## SET TASKS
1. List the three scripture readings named in the Mass reflection, giving each citation as it appears there.
2. Reproduce verbatim the part of the Mass reflection that opens with the words containing "Theme for today’s" and closes with "don’t know why.".

## SOURCE EXTRACT
Theme for today’s Eucharistic celebration was “to follow Christ…”
Celebrant: Fr. Jacob
Readings were taken from;
1st Reading: 1 Kings 19:16 19-21
2nd Reading: Galatians 5:1 13-18
Gospel: Luke 9: 51-62
Today’s Liturgy and homily, like an arrow, pierced my heart directly. My heart bled for it’s like my confused plead was answered. Message was like; do not be afraid that “Once the hand is laid on the plough, no one who looks back is fit for the kingdom of God.”
Father also mentioned about some quotations from famous books by which I heard something about leaving one’s comfort to follow Christ.
The thing is, now, I am in the process of deciding whether to apply in a job opening located somewhere less comfortable than where I currently am. Less convenient it is, but nevertheless, it’s still very appealing to me. I don’t know why.
I’ve been praying for a job in any place where there are budget airlines going to and fro the Philippines. Aussie, NZ, Canada etc were never alluring to me despite numerous opportunities only because there’s no budget carriers going directly to and back my first beloved home, Philippines.
Wish granted, this particular job’s location has a budget carrier back to my home country, and that made it very attractive. But I am not sure about the exact purpose of this urge to relocate? I am comfortable here, and just playing with the world and life while I am already earning decently. With my friends, I have built my second home here.

## DATA SECTION
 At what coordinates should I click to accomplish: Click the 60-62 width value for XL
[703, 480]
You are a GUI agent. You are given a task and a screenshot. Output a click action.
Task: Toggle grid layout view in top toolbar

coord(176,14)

...

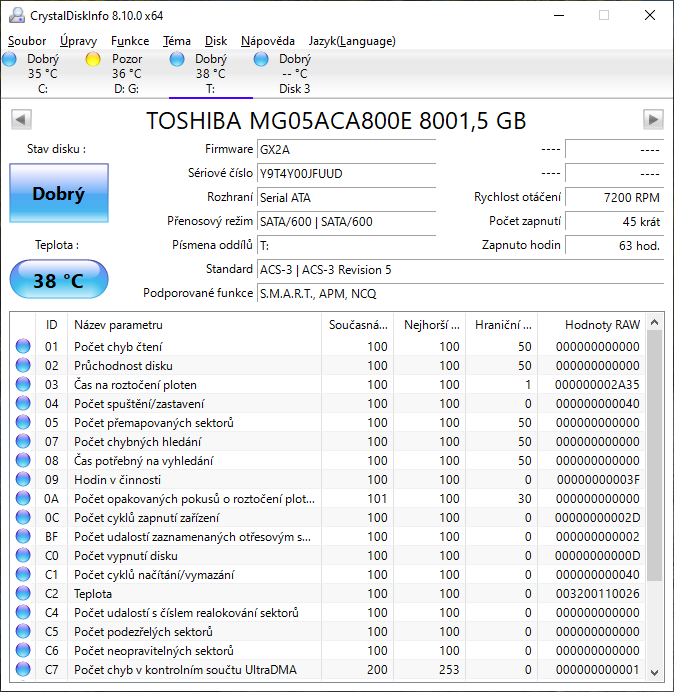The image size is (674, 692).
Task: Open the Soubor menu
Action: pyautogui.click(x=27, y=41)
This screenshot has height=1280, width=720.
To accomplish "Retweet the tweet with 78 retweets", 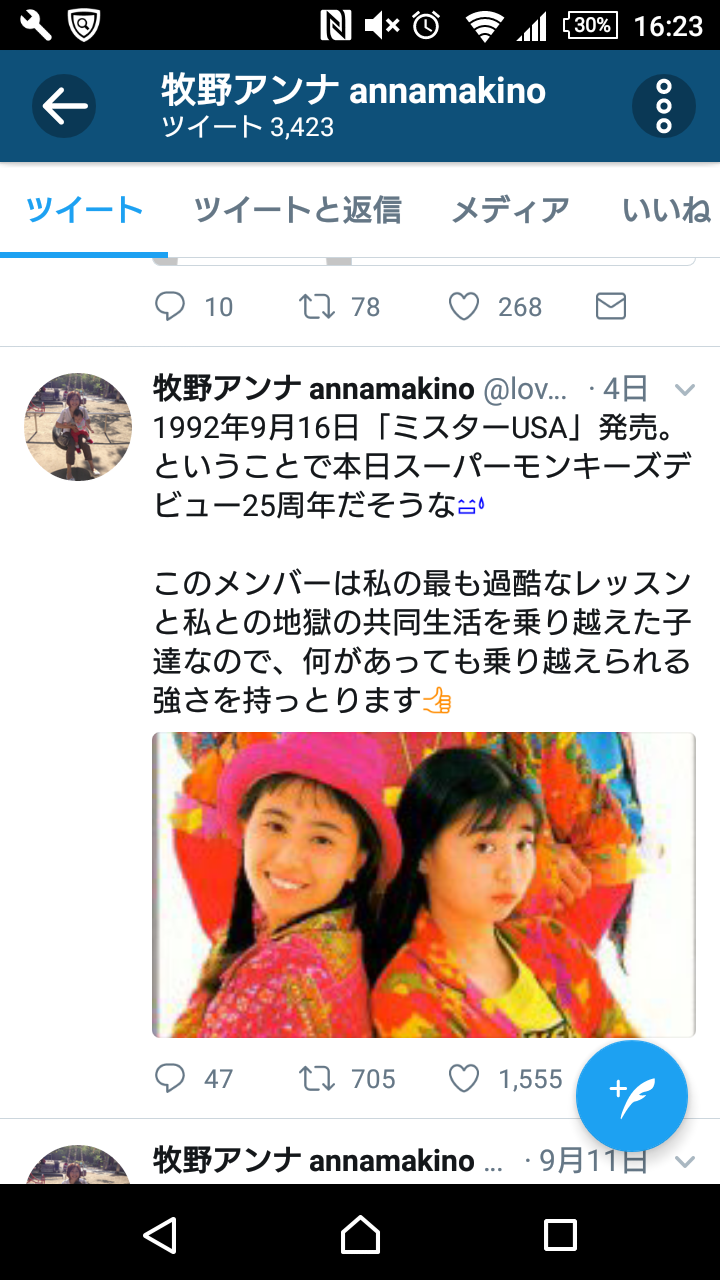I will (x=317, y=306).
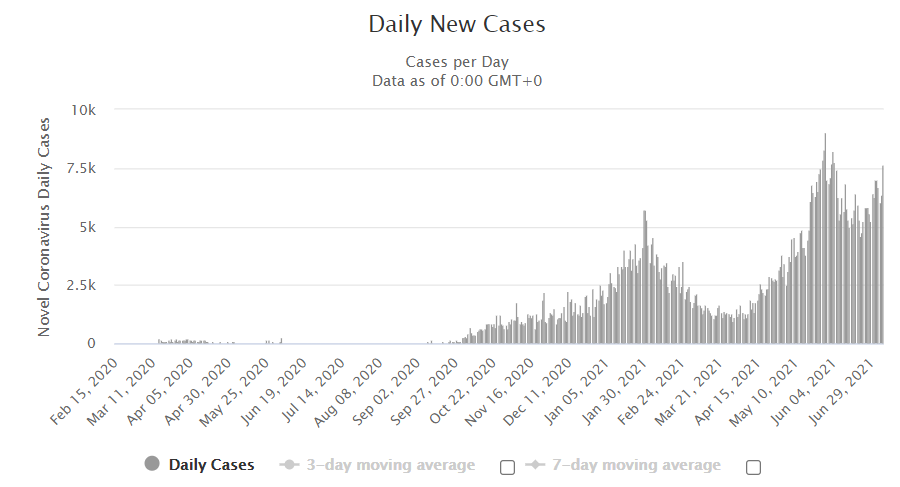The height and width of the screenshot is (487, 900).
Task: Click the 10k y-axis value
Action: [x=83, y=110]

---

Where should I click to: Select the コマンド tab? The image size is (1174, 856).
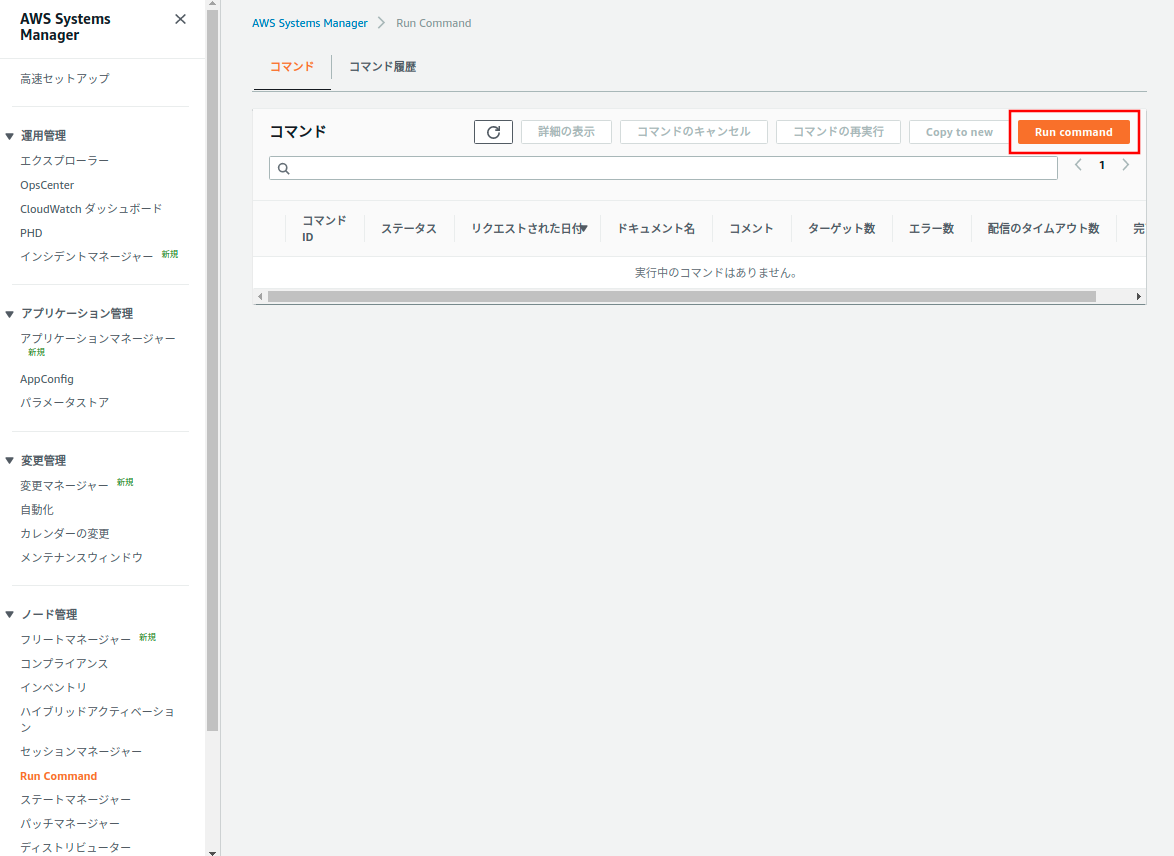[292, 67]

## RESULTS OF THE EXERCISE
1.
1 Kings 19:16 19-21
Galatians 5:1 13-18
Luke 9: 51-62

2.
Theme for today’s Eucharistic celebration was “to follow Christ…”
Celebrant: Fr. Jacob
Readings were taken from;
1st Reading: 1 Kings 19:16 19-21
2nd Reading: Galatians 5:1 13-18
Gospel: Luke 9: 51-62
Today’s Liturgy and homily, like an arrow, pierced my heart directly. My heart bled for it’s like my confused plead was answered. Message was like; do not be afraid that “Once the hand is laid on the plough, no one who looks back is fit for the kingdom of God.”
Father also mentioned about some quotations from famous books by which I heard something about leaving one’s comfort to follow Christ.
The thing is, now, I am in the process of deciding whether to apply in a job opening located somewhere less comfortable than where I currently am. Less convenient it is, but nevertheless, it’s still very appealing to me. I don’t know why.